The next key element is propulsive landing. As a propulsive lander you can go anywhere in the solar system. So you could go to the Moon, you could go to... Well, anywhere, really. Whereas if something relies on parachutes or wings, then you can pretty much only — well if it's wings, you can pretty much only land on Earth, because you need a runway, and most places don't have a runway. And any place that doesn't have a dense atmosphere, you can't use parachutes. If you saw a movie about the future with aliens landing, how do they land? Obviously it'd be kind of weird if the aliens landed in the ocean with parachutes, we'd be like okay, nothing to fear.
Propulsive works anywhere, it could really lower the cost of getting science instruments to various places in the Solar System, so that's kind of exciting.
Orbital refilling is also extremely important. If you were to just fly BFR to orbit and don't do any refilling, it's pretty good. You'll get a hundred and fifty tons to low Earth orbit, and have no fuel to go anywhere else.
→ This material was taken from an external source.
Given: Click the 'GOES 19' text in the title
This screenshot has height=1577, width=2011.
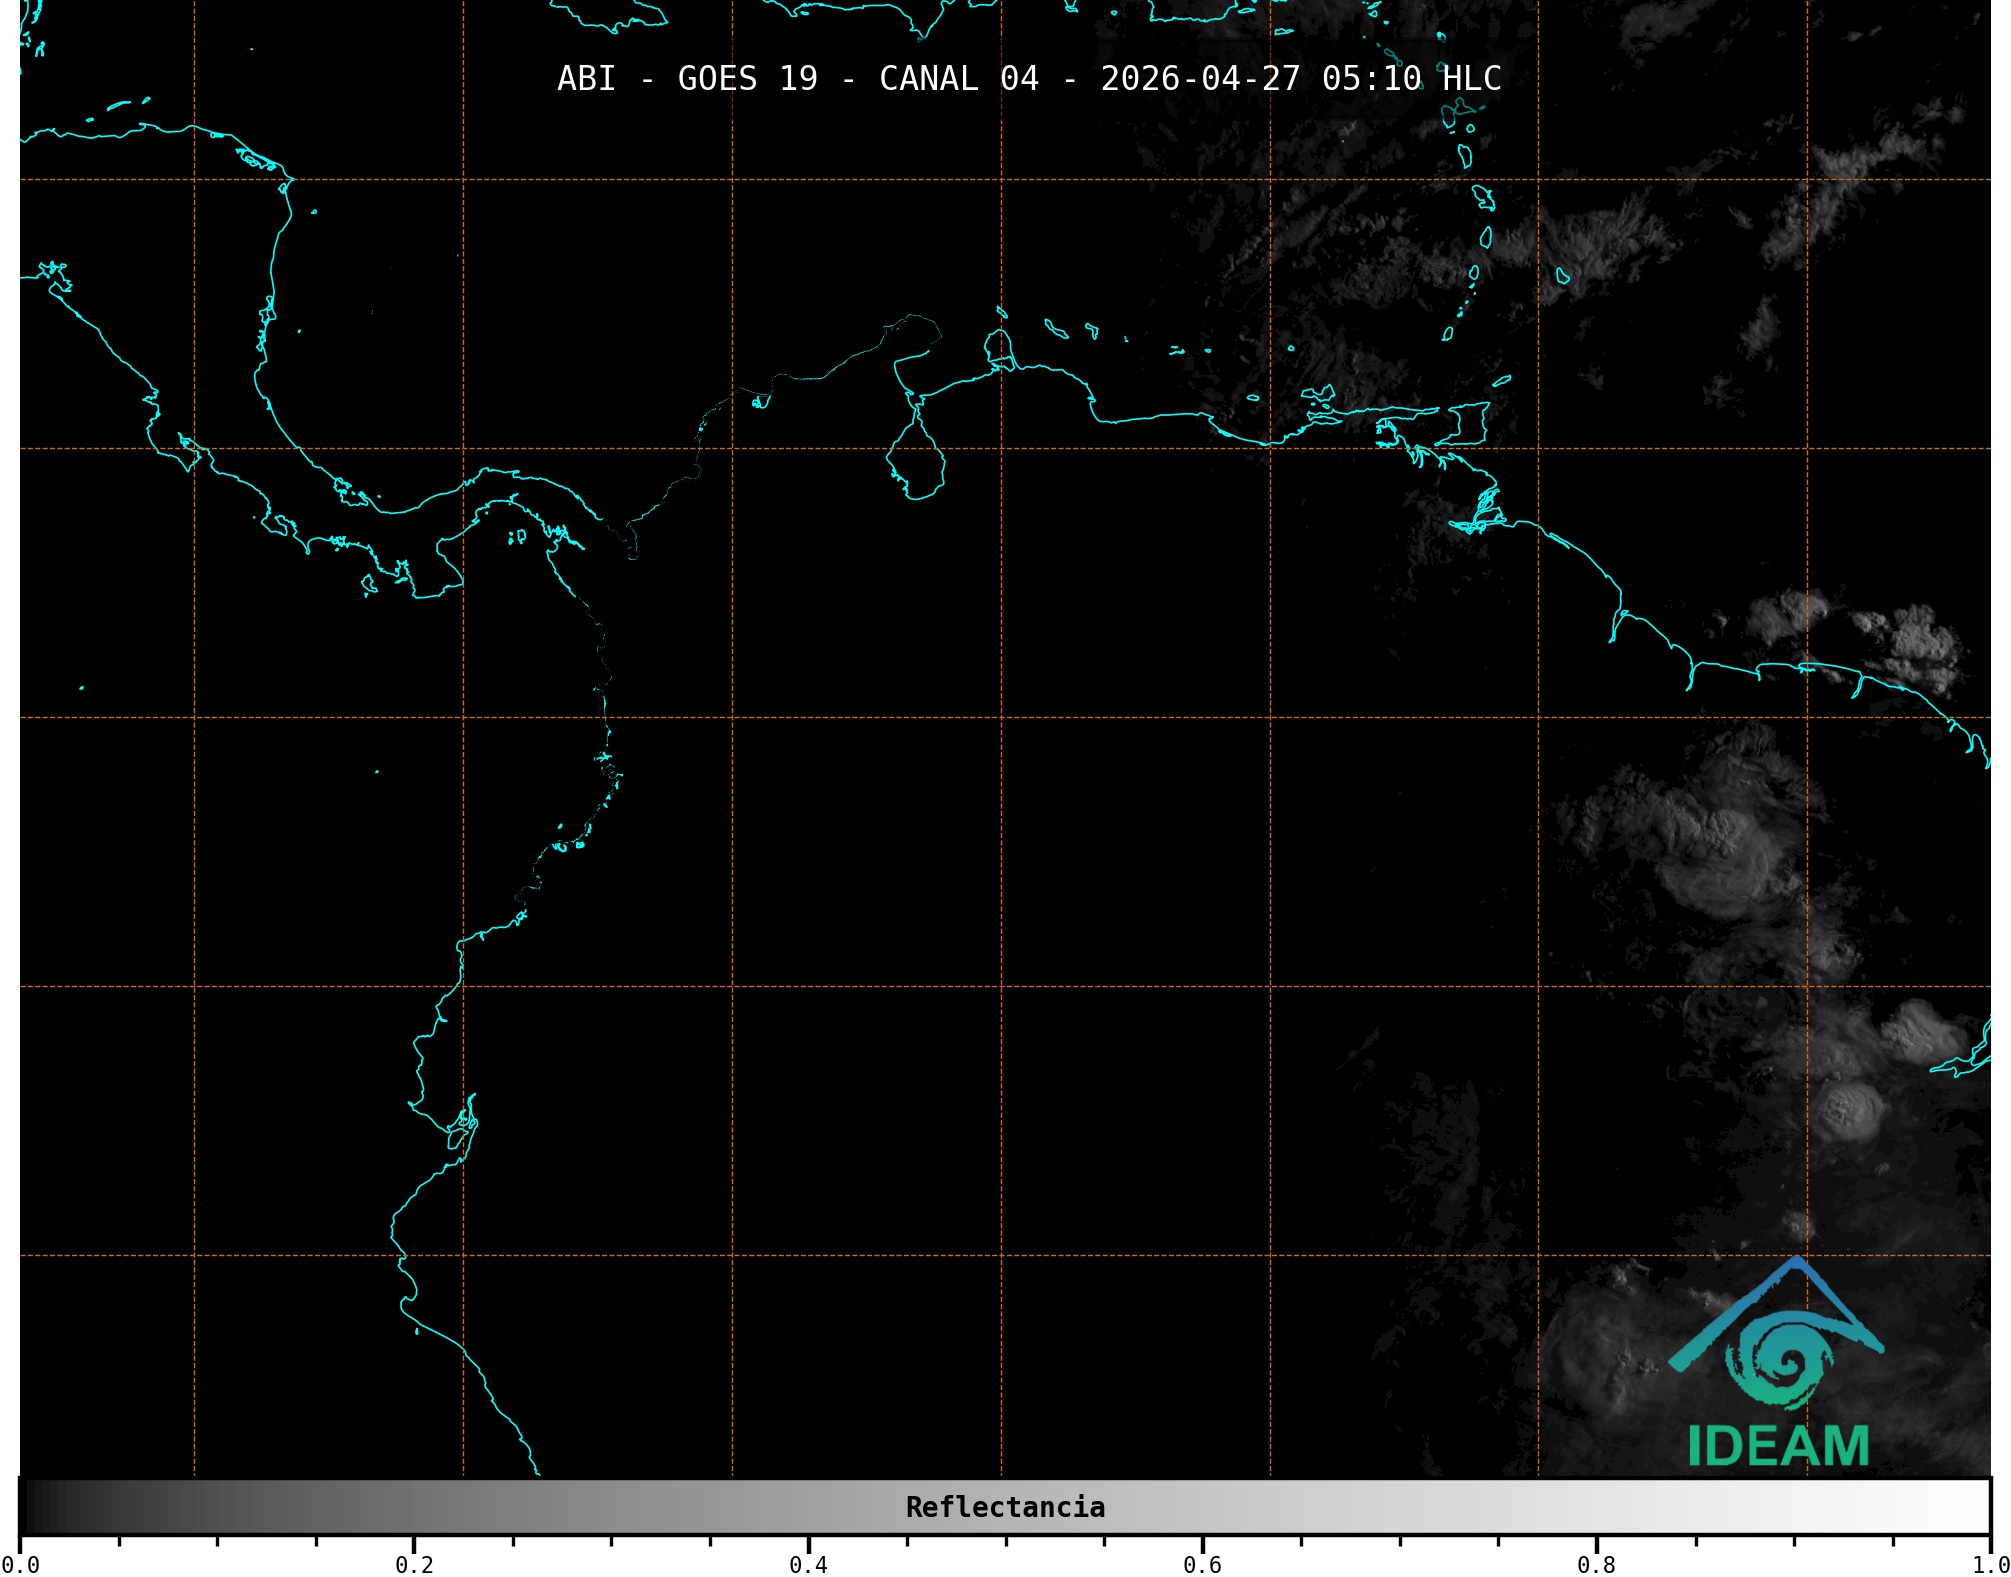Looking at the screenshot, I should 747,79.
However, if you send up tankers and refill in orbit, you can refill the tanks all the way to the top and get 150 tons all the way to Mars. And if the tanker has high reuse capability, then you're just paying for the cost of propellant. The cost of oxygen is extremely low, and the cost of methane is extremely low. So if that's all you're dealing with the cost of refilling your spaceship in orbit is tiny, and you can get 150 tons all the way to Mars.
The size of this being a 9 meter diameter vehicle is a huge enabler for new satellites. We can actually send something that is almost nine meters in diameter to orbit. For example, if you want to do a new Hubble, you could send a mirror that has ten times the surface area of the current Hubble, as a single unit. Doesn't have to unfold or anything, or you can send a large number of small satellites. You do whatever you like. You can actually also go around and, if you wanted to, collect old satellites or clean up space debris. That may be something we have to do in the future.
It's also intended to be able to service the Space Station.
It can also go out to much further than that, like for example, the Moon. Based on calculations we've done we can actually do lunar surface missions with no propellant production on the surface of the Moon. If we do a high elliptic parking orbit for the ship and re-tank in high elliptic orbit, we can go all the way to the Moon and back with no local propellant production on the Moon. I think that would enable the creation of Moon Base Alpha, or some sort of lunar base. It's 2018, I mean, we should have a lunar base by now. What the hell's going on? I think if you want the public fired up I think we're gonna have to have a base on the Moon.
But there's something else. If you build a ship that's capable of going to Mars, what if you take that same ship and go from one place to another on Earth? We looked at that and the results are quite interesting.
Provided we can land somewhere where noise is not a super-big deal, rockets are very noisy, we could go to anywhere on Earth in 45 minutes, at the longest. Most places on Earth would be maybe 20, 25 minutes. So maybe if we had a floating platform out off the coast of New York, say 20 or 30 miles out, you could go from New York to Tokyo in — I don't know — 25 minutes. Cross the Atlantic in 10 minutes. Really, most of your time would be getting to the ship, and then it'd be real quick after that.
The great thing about going to space is there's no friction, so once you're out of the atmosphere, it will be smooth as silk, no turbulence nothing. There's no weather, there’s no atmosphere, and you can get to most long-distance places in less than half an hour. If we're building this thing to go to the Moon and Mars, then why not go to other places on Earth as well? If you can carry a lot of people per flight then you can get the cost of spaceflight to be something not far from the cost of air flight. There’s some intriguing possibilities there.
I think we are at the dawn of a new era. Finally, it took a long time.